* **EXERCISE OBJECTIVE**
Output each entry that follows exactly. Images stay out.
§
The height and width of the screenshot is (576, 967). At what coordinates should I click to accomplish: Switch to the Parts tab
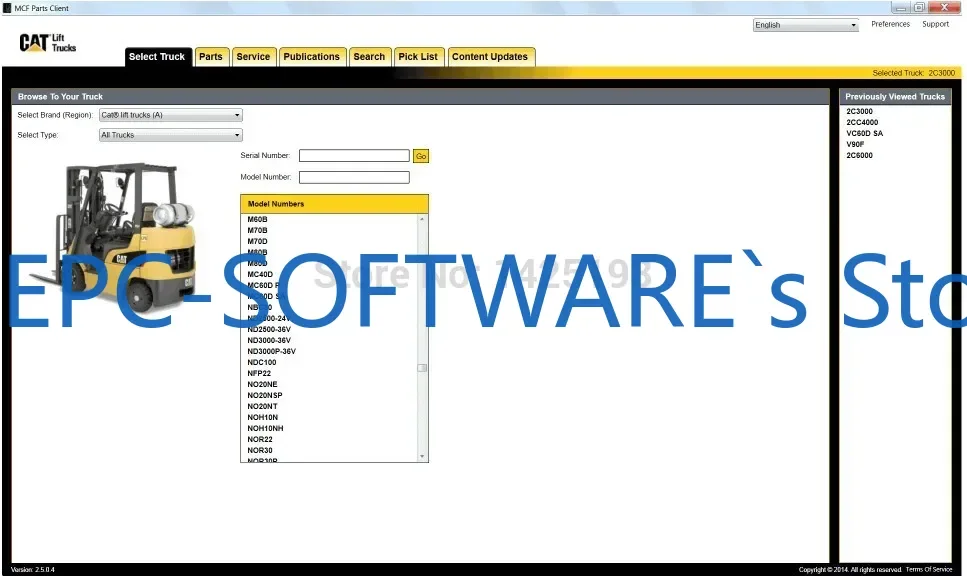coord(211,57)
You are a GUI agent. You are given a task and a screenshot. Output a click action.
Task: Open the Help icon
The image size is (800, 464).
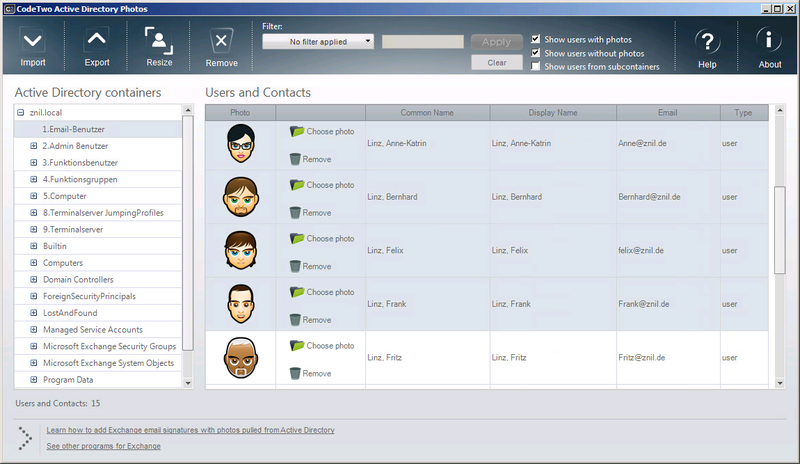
§
* **RESPONSE**
The height and width of the screenshot is (576, 967). At what coordinates should I click to accomplish: Switch to the Parts tab
coord(211,57)
You are a GUI agent. You are given a task and a screenshot. Output a click action.
Task: Open the Help icon
The image size is (800, 464).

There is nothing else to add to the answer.